As you meet with your CPA this tax season, I suggest you give them the following list of questions. Some CPAs may be too busy to do comprehensive tax projections as part of the tax-preparation appointment, but that should not preclude you from asking the following:
1. Will a life event or major purchase affect my taxes?
Tell your CPA about any births, adoptions, marriages, separations, divorces or deaths. Have your children reached a milestone like 18 or 21? Have they left school and started jobs, possibly changing their deductibility status?
Death in the family is especially important: Does an inheritance trigger a federal or state estate tax? If an inheritance includes an IRA or 401(k), the tax rules are strict, and failure to properly manage the inheritance could have major tax consequences.
2. What will my tax bracket be in 2015?
A tax bracket is the rate at which the last dollar of income will be taxed.
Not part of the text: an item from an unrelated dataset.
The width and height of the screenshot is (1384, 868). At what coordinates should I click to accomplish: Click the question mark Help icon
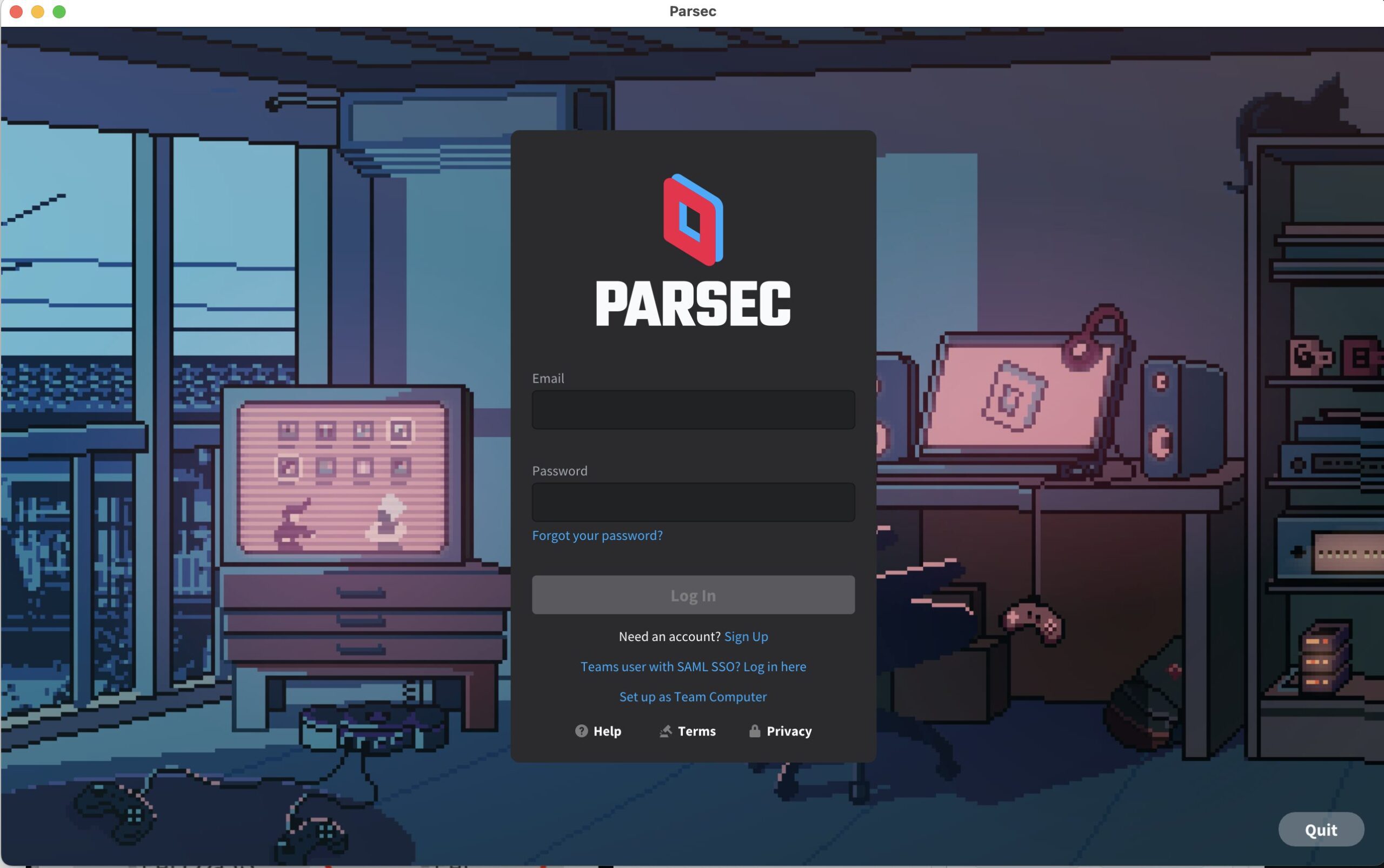click(x=581, y=731)
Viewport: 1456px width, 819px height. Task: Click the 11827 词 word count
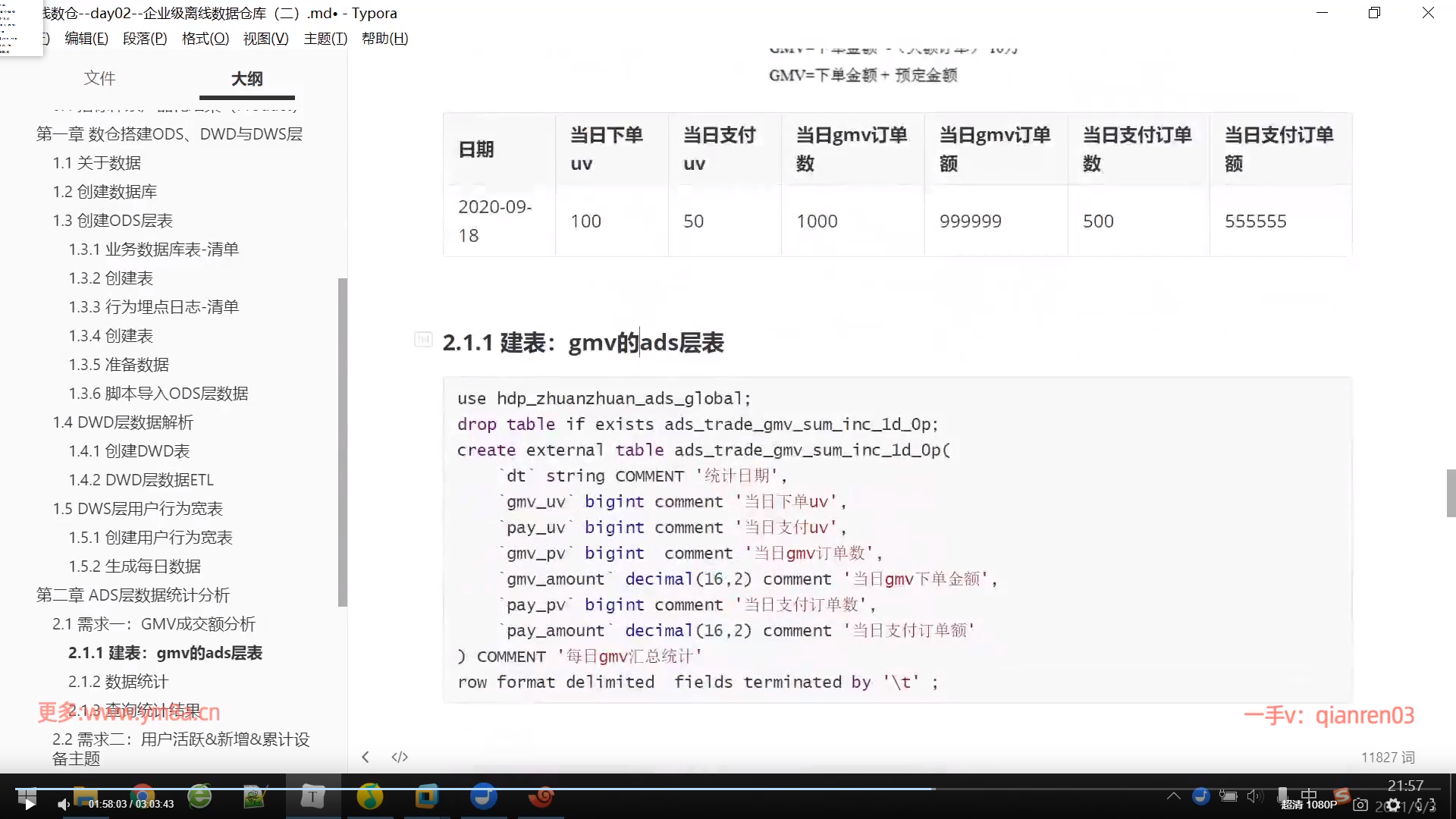pyautogui.click(x=1387, y=757)
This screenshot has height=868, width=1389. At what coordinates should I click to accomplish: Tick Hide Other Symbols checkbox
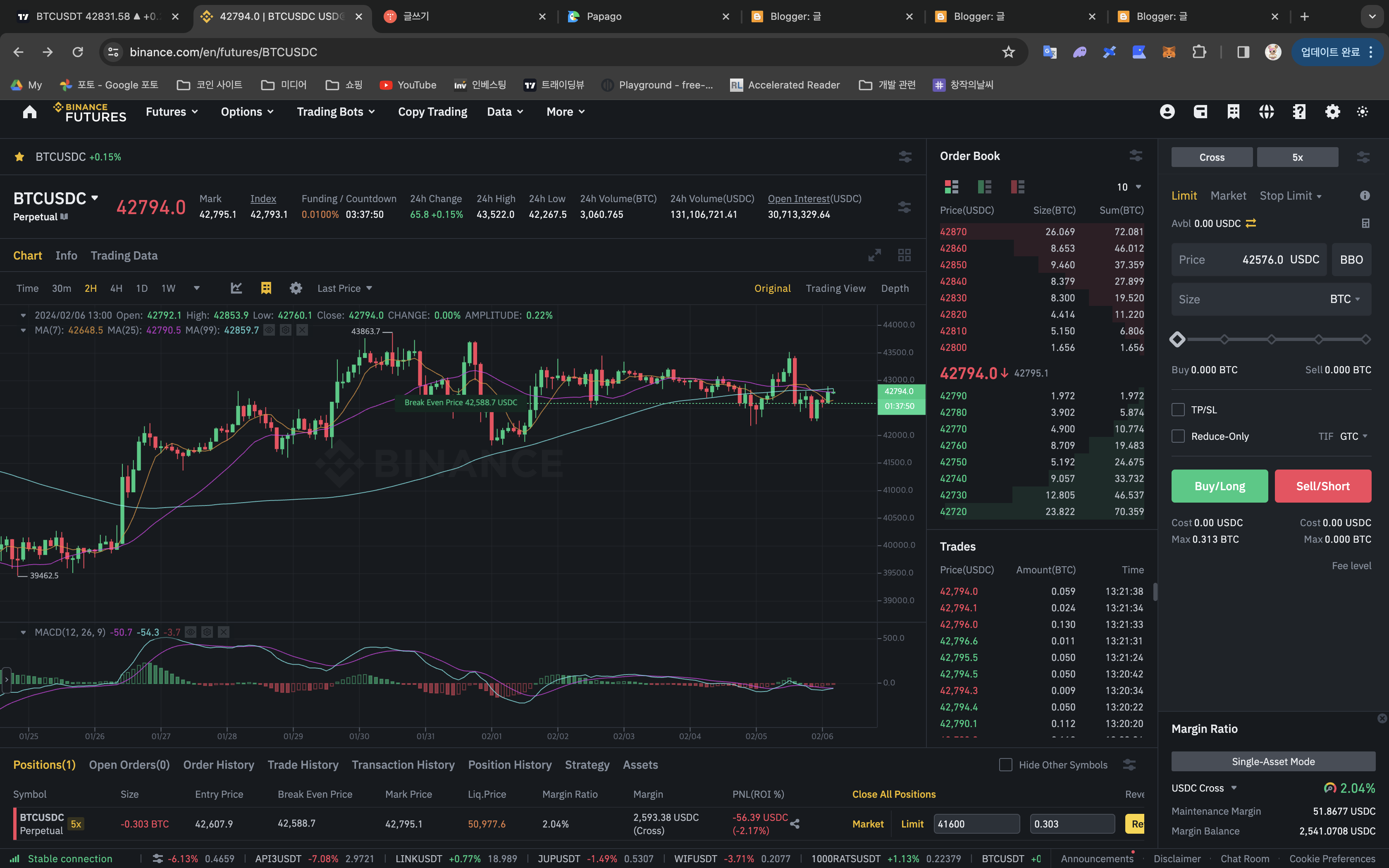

Knowing your tax bracket can help me calculate the tax efficiency of various investment or financial planning proposals.
3. Can you help me estimate my income for 2015?
Go beyond salary. Bonuses, freelance assignments, investment income, alimony, winnings, and more all play a role. And it’s not enough to know gross income. It’s also important to have an estimate of adjusted gross income, modifications to adjusted gross income, and taxable income. Each of these types of income is dependent on various deductions or credits that need to be estimated in order to come up with projections for the new year.
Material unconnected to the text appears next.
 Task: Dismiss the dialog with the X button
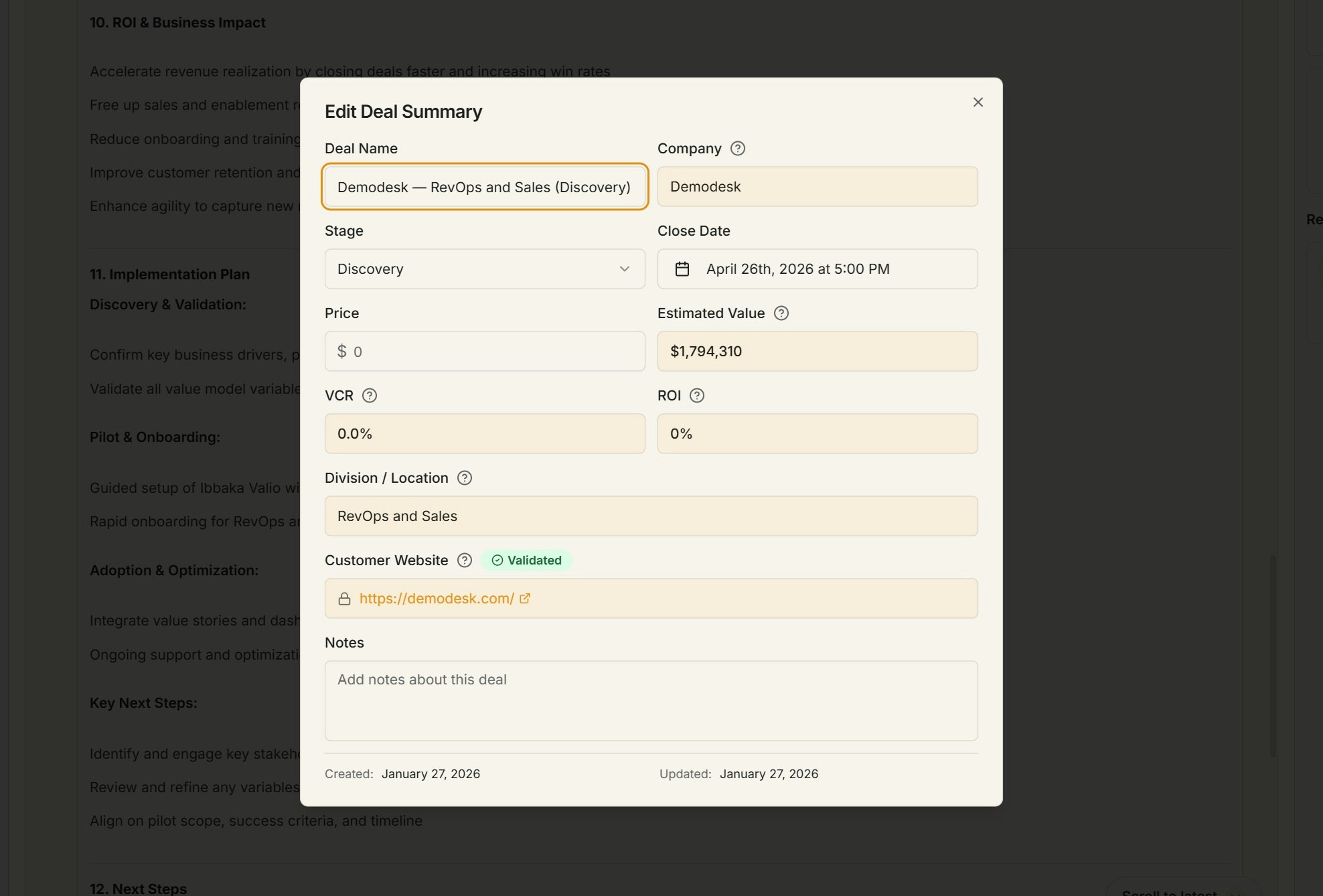[x=978, y=102]
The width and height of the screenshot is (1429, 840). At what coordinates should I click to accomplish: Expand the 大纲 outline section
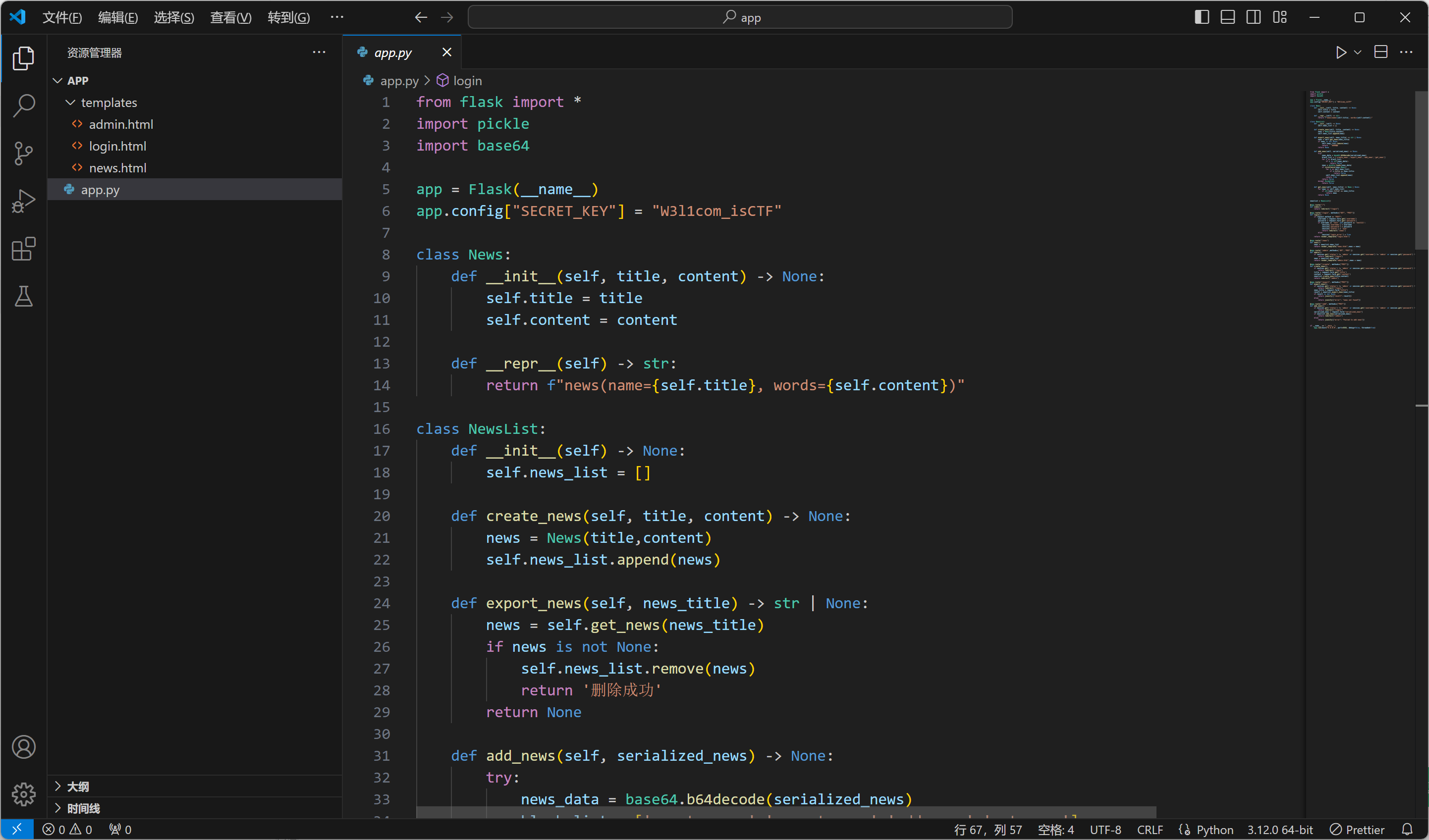pos(78,786)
4. Do I have any remaining loss carryforwards going into 2015?
Loss carryforwards are tax losses as a result of selling investments at a loss. The IRS only permits deducting investment losses to the extent that they are offset by gains of up to $3,000 a year. Any losses in excess of this can be carried forward to future tax years, hence the name “loss carryforwards.”
5. Am I eligable for a Roth conversion? Is it recommended?
A Roth IRA conversion allows workers to convert traditional IRA assets to a Roth to avoid taking required minimum distributions in retirement and avoid paying tax on any distributions taken. A Roth conversion also involves paying taxes on the assets converted, since contributions to traditional IRAs are made on a tax-deferred basis. A CPA can estimate the tax that would be due on a Roth IRA conversion.
The CPA is likely to have an opinion on whether a Roth conversion is a good idea or not.
6. Should I increase my retirement plan contributions?
The IRS has increased the contribution amounts for some types of retirement plans in 2015, so there’s incentive for making contribution increases.
7. Do you have any recommendations for reducing my 2015 taxes? What about 2016 and beyond?
CPAs can recommend a number of strategies that might help reduce tax liability in the future.
8. Should I change my tax withholding for 2015?
Various situations may mean that you need to change the amount you withhold from your paycheck. If you’ve gotten married, divorced, or had a baby, you’ll need to make changes on your W-4 form. Also, if you’ve been getting large tax refunds, it may make sense to increase the number of exemptions you take on the W-4 to match up what you pay with your actual tax obligation.
9. Is there anything my financial advisor can do to help my tax situation?
There’s a close relationship between financial planning and taxes. That’s why it’s good for you to ask this question of your CPA and then pass the answer back to me. The better informed I am, the more effective I can be in planning and managing your investment and financial affairs.